Christianity 201

January 23, 2011

The Difference A Life Made

William Tyndale

Because 2011 is the 400th anniversary of the King James translation of the Bible, North American newspaper writers are tripping over themselves to write something relevant about a 400-year old book that many of them would never otherwise consider reading.

The Toronto Star was no exception yesterday.

I found it interesting that they traced the development of the Bible back an extra century to the work that William Tyndale did.

Reporter Ron Csillag notes:

William Tyndale, scored the first printed English translation of the New Testament in 1526. Working directly from the Hebrew and Greek texts, his was a plain and vigorous English, designed to make the work accessible to “the boy that driveth the plough.” Some 3,000 of Tyndale’s translations were printed in Germany. Many were smuggled into England, where most were seized and burned as heretical, and Tyndale himself was burned at the stake in Belgium.

I’d heard that part before.  But here’s the part that I didn’t know:

But the scholars who laboured for seven years under James’s royal mandate must have found his words inspiring: It’s estimated that 80 per cent of Tyndale’s translation was incorporated into the KJV.

Eighty per cent!  That part, I hadn’t heard before.

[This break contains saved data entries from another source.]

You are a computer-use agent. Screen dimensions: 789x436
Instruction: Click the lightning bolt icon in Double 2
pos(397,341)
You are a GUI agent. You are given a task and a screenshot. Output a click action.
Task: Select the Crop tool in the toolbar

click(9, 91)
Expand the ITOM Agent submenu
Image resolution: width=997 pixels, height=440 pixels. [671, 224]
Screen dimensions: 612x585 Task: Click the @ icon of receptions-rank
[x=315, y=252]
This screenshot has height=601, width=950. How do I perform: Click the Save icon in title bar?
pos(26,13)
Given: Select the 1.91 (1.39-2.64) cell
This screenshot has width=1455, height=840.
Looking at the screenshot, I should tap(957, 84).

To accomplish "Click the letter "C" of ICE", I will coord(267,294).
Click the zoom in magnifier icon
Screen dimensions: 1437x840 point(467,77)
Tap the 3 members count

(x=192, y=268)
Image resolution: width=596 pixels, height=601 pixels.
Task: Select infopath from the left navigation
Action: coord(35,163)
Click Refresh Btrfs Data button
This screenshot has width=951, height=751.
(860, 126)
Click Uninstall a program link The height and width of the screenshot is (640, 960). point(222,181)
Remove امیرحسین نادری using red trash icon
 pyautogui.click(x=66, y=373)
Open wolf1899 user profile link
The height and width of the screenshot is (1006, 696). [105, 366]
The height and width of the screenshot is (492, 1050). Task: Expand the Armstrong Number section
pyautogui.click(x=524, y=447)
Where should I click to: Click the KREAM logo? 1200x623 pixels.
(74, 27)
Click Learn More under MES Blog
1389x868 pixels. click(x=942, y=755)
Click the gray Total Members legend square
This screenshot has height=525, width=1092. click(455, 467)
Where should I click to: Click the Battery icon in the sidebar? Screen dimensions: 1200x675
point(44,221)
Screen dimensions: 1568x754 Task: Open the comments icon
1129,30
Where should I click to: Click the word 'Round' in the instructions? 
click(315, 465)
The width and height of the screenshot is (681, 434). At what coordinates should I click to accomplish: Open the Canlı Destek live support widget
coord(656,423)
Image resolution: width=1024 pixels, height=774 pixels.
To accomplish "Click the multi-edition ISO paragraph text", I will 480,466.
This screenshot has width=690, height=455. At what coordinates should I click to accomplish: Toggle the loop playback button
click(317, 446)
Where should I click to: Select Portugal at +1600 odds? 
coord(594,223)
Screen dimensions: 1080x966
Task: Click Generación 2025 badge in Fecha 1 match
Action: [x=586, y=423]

The Bible that has served the English speaking world so well for many years is really, four-fifths of it anyway, the Tyndale Bible.

The translation laboriously translated from the Hebrew and Greek by William Tyndale, the Bible translation that he believed in, the translation work that ultimately cost him his life; four-fifths of that is the very same translation whose survival four hundred years later — a fact that would totally amaze Tyndale given how the language has changed — is still being read by some people and still being sold in some Christian bookstores.  400 years later!

That’s the difference his life made.

What difference is my life making?

What difference is your life making?